The bulk of quality and safety reforms, however, apply to hospitals. The overhaul's carrots-and-sticks approach breaks care into two "buckets," said James Conway, senior fellow at the Institute for Healthcare Improvement in Cambridge, Mass.
"The first bucket is how do you enhance the leading edge? There are a whole bunch of organizations doing good work -- how do you incent them?" Conway said. "The other bucket is how do you raise the floor? If you're by far one of the worst-performing hospitals on Hospital Compare, that's no longer OK."
Hospitals with the highest rates of health care-associated conditions will have their Medicare pay cut 1% starting in October 2014. Medicare's no-pay policy for such conditions will expand to all state Medicaid programs. But hospitals that excel on quality measures can earn a bonus.
"A lot of this is common sense," said Lisa McGiffert, director of the Consumers Union's Safe Patient Project. "If someone hurts you, you don't pay them money for hurting you. If you are having to go to a health system for care, you have a right to know what kind of care that system gives."
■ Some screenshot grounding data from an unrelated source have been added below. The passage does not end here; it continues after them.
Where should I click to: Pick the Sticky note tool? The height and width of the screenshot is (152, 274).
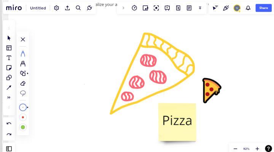[9, 67]
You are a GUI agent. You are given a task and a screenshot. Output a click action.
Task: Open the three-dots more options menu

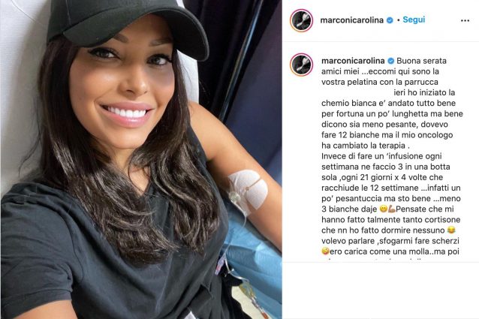(x=465, y=21)
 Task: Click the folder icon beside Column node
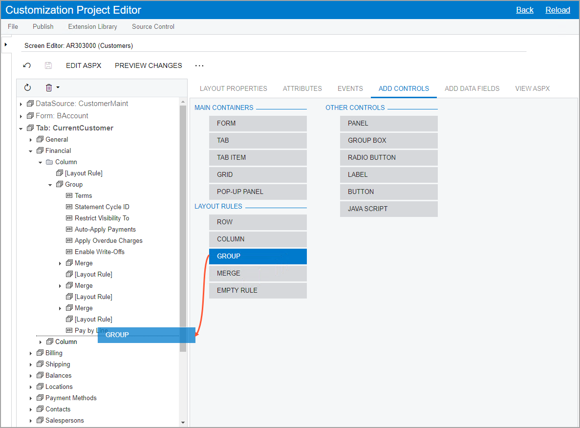point(49,162)
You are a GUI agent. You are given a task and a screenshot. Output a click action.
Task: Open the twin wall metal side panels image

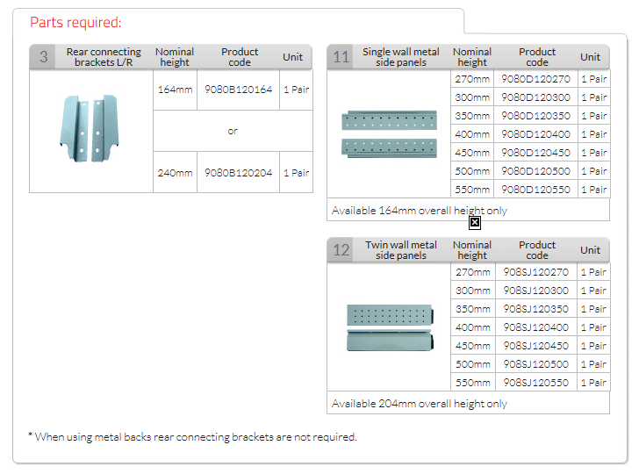click(x=390, y=327)
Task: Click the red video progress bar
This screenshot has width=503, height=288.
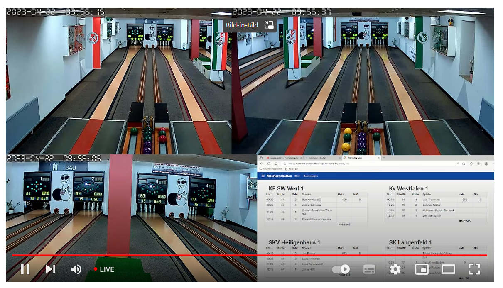Action: point(249,255)
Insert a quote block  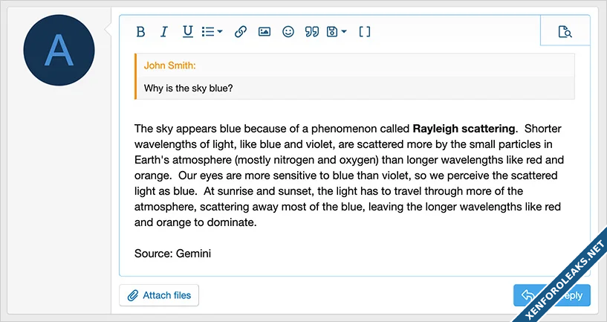pos(312,32)
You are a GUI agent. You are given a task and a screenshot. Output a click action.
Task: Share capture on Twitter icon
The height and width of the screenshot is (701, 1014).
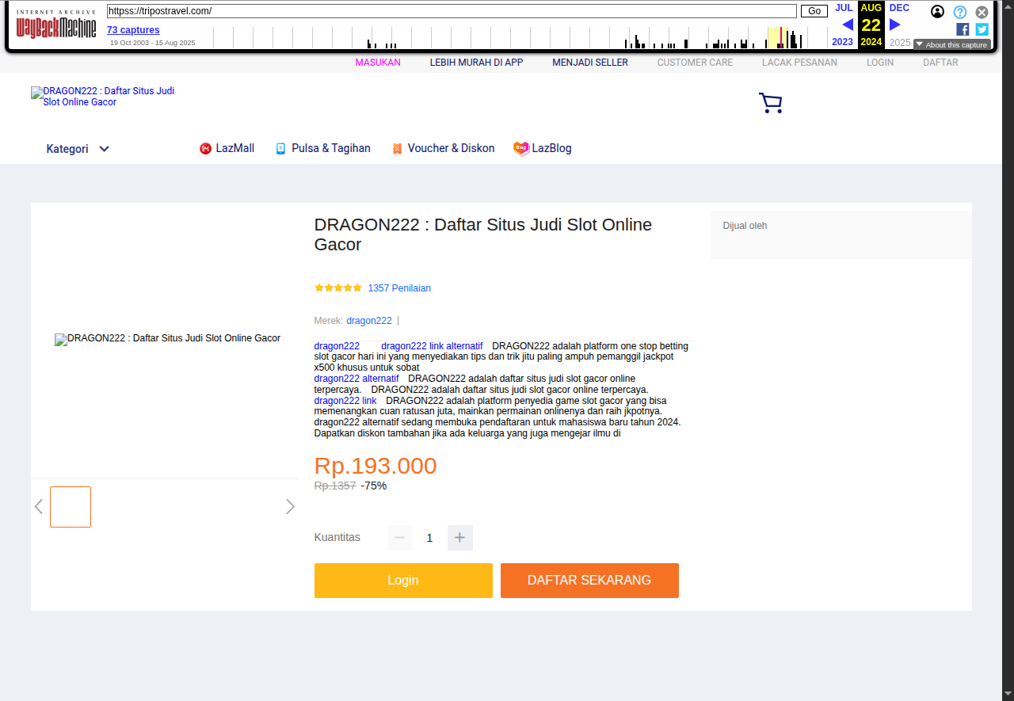pos(982,29)
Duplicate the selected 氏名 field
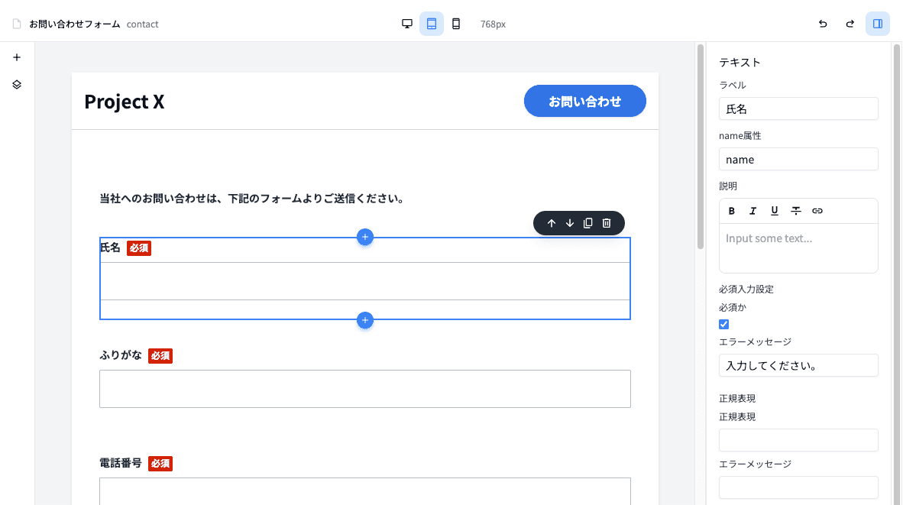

Estimates of medical harm vary greatly. The most widely known statistic is in the Institute of Medicine's 1999 report, "To Err is Human," which cited research stating that as many as 98,000 Americans die annually of preventable medical harm. The Centers for Disease Control and Prevention estimates that 99,000 people die annually of hospital infections, though it is unclear how many of those could be prevented.
Concerning quality of care, an influential 2003 study of 13,000 adults in 12 metropolitan areas conducted by the RAND Corp. found that patients received only 55% of guideline-recommended care. A report released in April by the Agency for Healthcare Research and Quality found that the U.S. health system improved on 51% of patient safety measures and 63% of quality measures in 2009.
Addressing readmissions
A major quality target of health reform is hospital readmissions.
Studies have found that about 20% of Medicare patients are readmitted to the hospital within 30 days of discharge. Hospitals with high readmission rates will have their payments cut. The change will save Medicare $7 billion over 10 years, the Congressional Budget Office estimates.
The change will push hospitals to do a better job of discharge planning and work more closely with community physicians, nursing homes, assisted-living facilities and home health agencies, said Harlan M. Krumholz, MD, director of the Yale-New Haven Hospital Center for Outcomes Research and Evaluation.
"There will be a lot of attention on this high-risk period of transition from being an inpatient to being an outpatient -- a period of time that's really fallen through the cracks," said Dr. Krumholz, whose team at Yale helped develop the readmissions measures Medicare uses for public reporting in Hospital Compare. "This at least gives [hospitals] a financial reason to invest in this."
Yet not all readmissions are preventable, and many are outside the control of hospitals, said Nancy Foster, vice president for quality and patient safety policy at the American Hospital Assn. She said the readmissions provision could hurt patients.
"The thing I worry about most is the potential to add further stress in the emergency room," Foster said. "The patient may come back to the ER not feeling very well, and there may be a lot of pressure on the ER physician to, if they can possibly, send the patient back home because the hospital doesn't want to be financially in jeopardy because of a readmission."
The IHI's Conway said the reform law only begins the work needed to improve health care quality and safety. "The action now is in the execution," he said.